_Task objective_
Please extract the passage of the Gubrist Tunnel text between "The Gubrist Tunnel" and "3.2 km long tunnel.", inclusive.

_Text provided_

+ + + + +

The Gubrist Tunnel is a motorway tunnel in Switzerland. The tunnel lies to the north-west of the city of Zürich, and forms part of the A1 motorway, on its northern ring section around Zürich. The tunnel was completed in 1985, and is  in length.

The tunnel is named after the hill of Gubrist, which is nearby.  In 1990 63,000 cars/day used this tunnel; in 2014 the number had risen to 106,000, but by 2025 this number is expected to rise to 125,000.

On 12 September 2007 the Swiss government voted for the widening of the tunnel. A third parallel tube will raise the number of the lanes from 4 to 7 (2 + 2 in direction St Gallen and 3 towards Bern). 890 Million Swiss francs will be committed for the construction of the 3.2 km long tunnel.

+ + + + +

_Records provided_
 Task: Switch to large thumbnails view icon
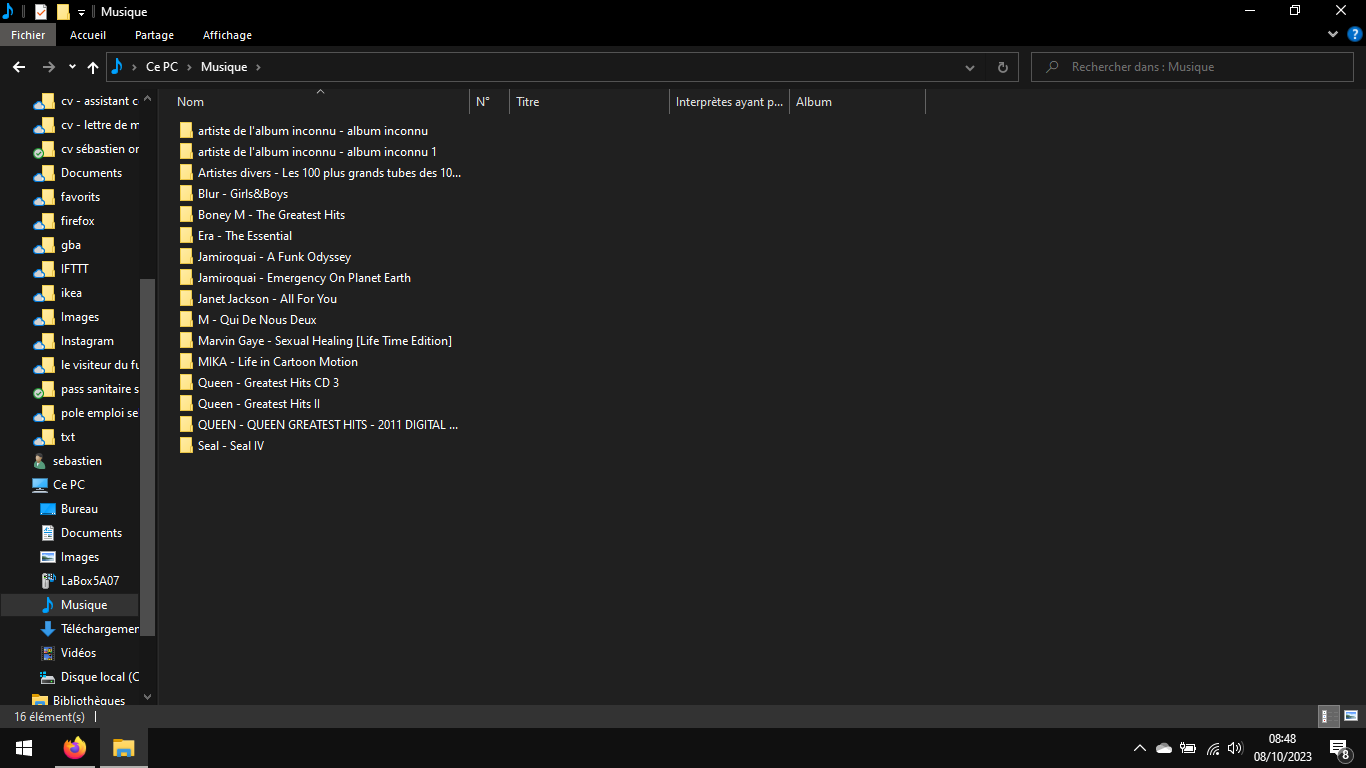[x=1351, y=716]
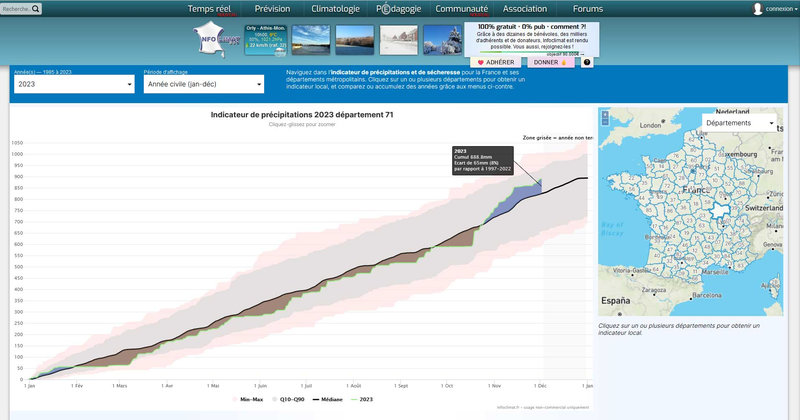The width and height of the screenshot is (800, 420).
Task: Toggle the 2023 legend series
Action: (x=362, y=400)
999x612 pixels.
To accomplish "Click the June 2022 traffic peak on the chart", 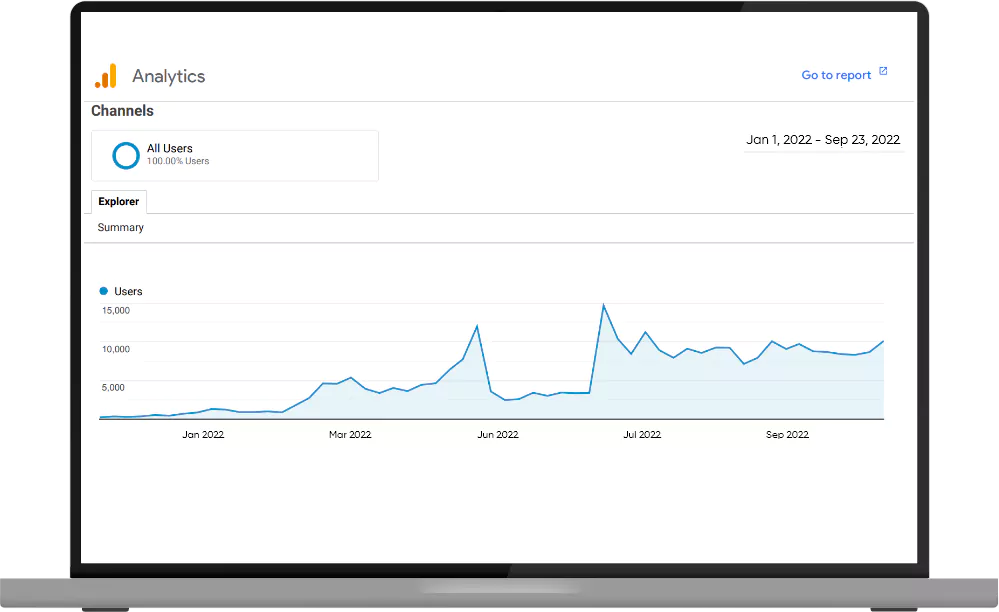I will coord(478,325).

+ + + + +

_Response for this exercise_
The Gubrist Tunnel is a motorway tunnel in Switzerland. The tunnel lies to the north-west of the city of Zürich, and forms part of the A1 motorway, on its northern ring section around Zürich. The tunnel was completed in 1985, and is  in length.

The tunnel is named after the hill of Gubrist, which is nearby.  In 1990 63,000 cars/day used this tunnel; in 2014 the number had risen to 106,000, but by 2025 this number is expected to rise to 125,000.

On 12 September 2007 the Swiss government voted for the widening of the tunnel. A third parallel tube will raise the number of the lanes from 4 to 7 (2 + 2 in direction St Gallen and 3 towards Bern). 890 Million Swiss francs will be committed for the construction of the 3.2 km long tunnel.